+++ 文本片段

地质调查是一项国家基础性、公益性工作。近年来,我国地质科学研究与地质调查工作虽然取得了伟大成绩,引起了世界瞩目,但与发达国家相比,仍存在不少差距[1]。此外,地质行业科技发展要实现自主创新,必须把握世界科技发展规律,熟悉各国科技战略和发展态势,及时了解国外地质调查工作的前沿和热点,知己知彼,扬长避短[1-2]。由于当前我国正处在经济增长换档、结构调整阵痛和前期刺激政策消化“三期”叠加的特殊阶段,经济发展进入新常态,中央提出的“三个发展”的新要求、出台的多项重大经济改革举措、“一带一路”倡议等的付诸实施,都在更高层面对地质调查工作提出了新的任务和要求[3]。因此,及时掌握国际上知名地质调查机构的业务结构,分析其演化规律,掌握其发展态势将对于我国地质调查相关工作起到关键借鉴作用。

++++++
+++ 数据集清单

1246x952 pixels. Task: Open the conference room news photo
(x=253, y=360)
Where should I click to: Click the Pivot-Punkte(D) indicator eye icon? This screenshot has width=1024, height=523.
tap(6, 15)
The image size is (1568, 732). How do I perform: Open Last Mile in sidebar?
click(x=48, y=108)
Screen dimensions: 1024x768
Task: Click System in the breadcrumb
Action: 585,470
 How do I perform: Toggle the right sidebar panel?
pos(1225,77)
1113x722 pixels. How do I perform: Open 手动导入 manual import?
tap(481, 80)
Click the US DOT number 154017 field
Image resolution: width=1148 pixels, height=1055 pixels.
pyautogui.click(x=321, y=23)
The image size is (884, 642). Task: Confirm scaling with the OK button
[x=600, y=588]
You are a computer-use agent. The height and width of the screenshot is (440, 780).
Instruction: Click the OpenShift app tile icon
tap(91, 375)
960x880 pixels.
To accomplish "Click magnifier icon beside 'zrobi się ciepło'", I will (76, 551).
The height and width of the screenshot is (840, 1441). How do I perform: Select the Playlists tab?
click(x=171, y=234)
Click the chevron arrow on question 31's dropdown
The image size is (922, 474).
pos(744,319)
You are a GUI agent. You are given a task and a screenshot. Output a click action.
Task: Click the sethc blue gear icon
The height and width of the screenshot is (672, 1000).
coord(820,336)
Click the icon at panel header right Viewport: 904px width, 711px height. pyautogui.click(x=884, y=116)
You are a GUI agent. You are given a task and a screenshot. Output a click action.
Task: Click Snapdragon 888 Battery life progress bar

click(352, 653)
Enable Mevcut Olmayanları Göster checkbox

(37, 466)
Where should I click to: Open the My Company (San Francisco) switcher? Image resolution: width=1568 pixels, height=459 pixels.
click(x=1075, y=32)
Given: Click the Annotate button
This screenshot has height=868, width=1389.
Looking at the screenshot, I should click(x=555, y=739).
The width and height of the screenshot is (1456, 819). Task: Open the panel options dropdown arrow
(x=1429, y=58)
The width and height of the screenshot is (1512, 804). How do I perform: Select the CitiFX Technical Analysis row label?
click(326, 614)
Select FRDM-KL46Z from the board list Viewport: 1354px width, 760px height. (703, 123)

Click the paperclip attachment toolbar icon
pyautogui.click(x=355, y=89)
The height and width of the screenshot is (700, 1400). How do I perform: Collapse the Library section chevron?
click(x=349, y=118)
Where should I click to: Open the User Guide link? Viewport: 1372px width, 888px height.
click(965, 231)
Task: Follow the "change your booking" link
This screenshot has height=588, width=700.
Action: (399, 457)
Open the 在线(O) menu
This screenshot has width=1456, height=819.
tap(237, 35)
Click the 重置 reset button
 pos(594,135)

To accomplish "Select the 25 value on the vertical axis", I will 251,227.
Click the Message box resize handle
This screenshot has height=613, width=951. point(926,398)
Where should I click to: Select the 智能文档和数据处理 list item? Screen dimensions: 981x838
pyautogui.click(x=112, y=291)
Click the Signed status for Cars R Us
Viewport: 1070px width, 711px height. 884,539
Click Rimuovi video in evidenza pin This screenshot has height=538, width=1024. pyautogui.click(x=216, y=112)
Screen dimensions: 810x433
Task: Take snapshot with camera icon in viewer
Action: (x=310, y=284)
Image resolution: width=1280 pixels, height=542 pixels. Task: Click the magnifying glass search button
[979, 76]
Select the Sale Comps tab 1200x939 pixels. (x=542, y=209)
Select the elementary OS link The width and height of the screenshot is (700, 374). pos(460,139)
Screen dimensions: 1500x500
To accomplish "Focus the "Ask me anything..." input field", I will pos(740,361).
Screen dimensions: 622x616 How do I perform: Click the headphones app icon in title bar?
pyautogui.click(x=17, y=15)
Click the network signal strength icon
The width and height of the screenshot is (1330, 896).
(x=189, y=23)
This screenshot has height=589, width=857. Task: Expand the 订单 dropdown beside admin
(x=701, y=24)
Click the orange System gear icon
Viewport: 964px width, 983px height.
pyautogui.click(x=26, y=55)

++++++

** 任务列表 **
1) 请逐字摘录关于地质调查的这段文本中以"地质调查是一项国家基础性、公"开头、一直延续到"查相关工作起到关键借鉴作用。"为止的部分。
2) 请将清单中以含有"Screen dimensions: 1500x500"的那一行开头、一直延续到清单末行的各行整理为编号列表，起始行一并列入，空行略去。

** 最终结果 **
1)
地质调查是一项国家基础性、公益性工作。近年来,我国地质科学研究与地质调查工作虽然取得了伟大成绩,引起了世界瞩目,但与发达国家相比,仍存在不少差距[1]。此外,地质行业科技发展要实现自主创新,必须把握世界科技发展规律,熟悉各国科技战略和发展态势,及时了解国外地质调查工作的前沿和热点,知己知彼,扬长避短[1-2]。由于当前我国正处在经济增长换档、结构调整阵痛和前期刺激政策消化“三期”叠加的特殊阶段,经济发展进入新常态,中央提出的“三个发展”的新要求、出台的多项重大经济改革举措、“一带一路”倡议等的付诸实施,都在更高层面对地质调查工作提出了新的任务和要求[3]。因此,及时掌握国际上知名地质调查机构的业务结构,分析其演化规律,掌握其发展态势将对于我国地质调查相关工作起到关键借鉴作用。

2)
1. Screen dimensions: 1500x500
2. To accomplish "Focus the "Ask me anything..." input field", I will pos(740,361).
3. Screen dimensions: 622x616 How do I perform: Click the headphones app icon in title bar?
4. pyautogui.click(x=17, y=15)
5. Click the network signal strength icon
6. The width and height of the screenshot is (1330, 896).
7. (x=189, y=23)
8. This screenshot has height=589, width=857. Task: Expand the 订单 dropdown beside admin
9. (x=701, y=24)
10. Click the orange System gear icon
11. Viewport: 964px width, 983px height.
12. pyautogui.click(x=26, y=55)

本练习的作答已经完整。